***** Fonte

A palavra nṛtya-śālā designa um auditório circular, usado antigamente para as apresentações da arte dramática indiana, Natyaśāstra. Ocupando o centro do palco havia sempre uma lamparina gigante, cheia de pavios dispostos em círculos, em vários níveis, que iluminava tudo e todos à sua volta.

O Natyaśāstra, essa arte dramática, envolvia não apenas a dança propriamente dita, mas igualmente música, canto, teatro e narração de histórias. Quando a bailarina representa um sentimento de alegria, a luz ilumina. Quando o sentimento muda para tristeza, a luz igualmente ilumina.

A luz não escolhe, não seleciona quem vai iluminar e quem não. Não há julgamento de nenhum tipo. Tudo é iluminado, simultaneamente, e com a mesma intensidade. Similarmente, a consciência não escolhe o tipo de pensamento que ela ilumina. Este exemplo, essa comparação da lamparina com a Consciência Testemunha é o que dá nome ao presente capítulo da Pañchadaśī. Assim, sākṣī ilumina, apenas sendo, sem esforço algum, todos os objetos à sua volta.

A bailarina como símbolo do psiquismo.

Na estrofe 11 Vidyāraṇya menciona os elementos da metáfora: “A lamparina no teatro ilumina por igual o mecenas, a audiência e a bailarina. Ilumina, até mesmo, a ausência deles”. Aqui ele aponta para a luz como a causa que sustenta e permite que a encenação tenha lugar. Nṛtyaśālāsthito dīpaḥ: a luz que está na sala de dança ilumina indistintamente tudo à sua volta. Ela não escolhe quem ou o quê vai iluminar. Através de seu brilho, permite que tudo o que há à sua volta seja visto, apreciado. O mecenas ou organizador da função, prabhuṁ, a platéia, sabhyāṁ, e a bailarina, nartakī.

**********
***** Trecho de dados

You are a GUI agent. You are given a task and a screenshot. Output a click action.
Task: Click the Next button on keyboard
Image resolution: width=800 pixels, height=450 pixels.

**********

• _Tarefa 1_:
Extraia do texto sobre a lamparina do teatro o trecho entre "O Natyaśāstra, essa" e "objetos à sua volta.", incluindo essas palavras.
• _Tarefa 2_:
Segundo o texto sobre a lamparina do teatro, quais artes o Natyaśāstra envolvia? Enumere todas.

• _Resultado final 1_:
O Natyaśāstra, essa arte dramática, envolvia não apenas a dança propriamente dita, mas igualmente música, canto, teatro e narração de histórias. Quando a bailarina representa um sentimento de alegria, a luz ilumina. Quando o sentimento muda para tristeza, a luz igualmente ilumina.

A luz não escolhe, não seleciona quem vai iluminar e quem não. Não há julgamento de nenhum tipo. Tudo é iluminado, simultaneamente, e com a mesma intensidade. Similarmente, a consciência não escolhe o tipo de pensamento que ela ilumina. Este exemplo, essa comparação da lamparina com a Consciência Testemunha é o que dá nome ao presente capítulo da Pañchadaśī. Assim, sākṣī ilumina, apenas sendo, sem esforço algum, todos os objetos à sua volta.

• _Resultado final 2_:
- dança
- música
- canto
- teatro
- narração de histórias